Data Subject Access Requests (DSARs)
Explainablity requirements are particularly important because employees, candidates and other individuals have the right under the UK GDPR to make a DSAR. This is a formal request made by an individual to an organisation, seeking information about and access to the personal data that the organisation holds about them. This helps individuals be aware of and verify the lawfulness of the processing of their personal data.
It is therefore important for creators of AI systems to consider how to develop the AI system to comply with the DSAR right, and for employers as users of an AI system to consider how well the system can respond to these requests.
Practical Measures
More broadly, creators and employers using AI systems should ensure the following practical measures are implemented where appropriate. This will help ensure compliance with the data protection framework applicable to the use of AI platforms, and also help manage potential risks.
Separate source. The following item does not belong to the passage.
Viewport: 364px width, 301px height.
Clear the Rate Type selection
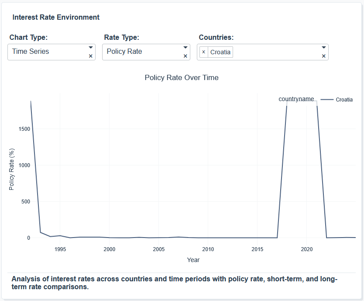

- Be clear and up front with employees about how and why you are using data (in your privacy notices and relevant policies).
- If the employer is scraping data to train its AI model (such as extracting information from a website), it will need to complete a DPIA (and there may be legal implications beyond just data protection law).
- Be prepared to explain how your AI model works. You should consider this a mandatory requirement if you use an AI system in a recruitment or employment context.
- Build the AI model so that a human is involved in the decision-making process.
- If relevant, expect questions from investors, and others, around where you acquired your data, and be able to confirm that data was collected lawfully.
You can achieve this by using factsheets (a collection of information about how an AI model was developed and deployed), DPIAs (describing the capabilities and limitations of the system) and conformity assessments i.e. a demonstration that the AI system meets legal and regulatory requirements (insert link).
AI v Data Protection Compliance
The use of AI is increasingly coming under the regulatory spotlight, and in the UK the Information Commissioner's Office has launched the first of a series of consultations on generative AI, "examining how aspects of data protection law should apply to the development and use of the technology". It will be essential for employers to keep up to date not just with technological and legal developments in this area, but also with developments in regulatory approach and risk.
The effective use of AI in the employment context requires a comprehensive understanding of data protection laws. As AI continues to evolve, staying on top of employers' legal obligations in relation to AI is crucial for both creators and for employers using AI systems. This helps not only with regulatory compliance but also fosters trust and transparency in AI technologies.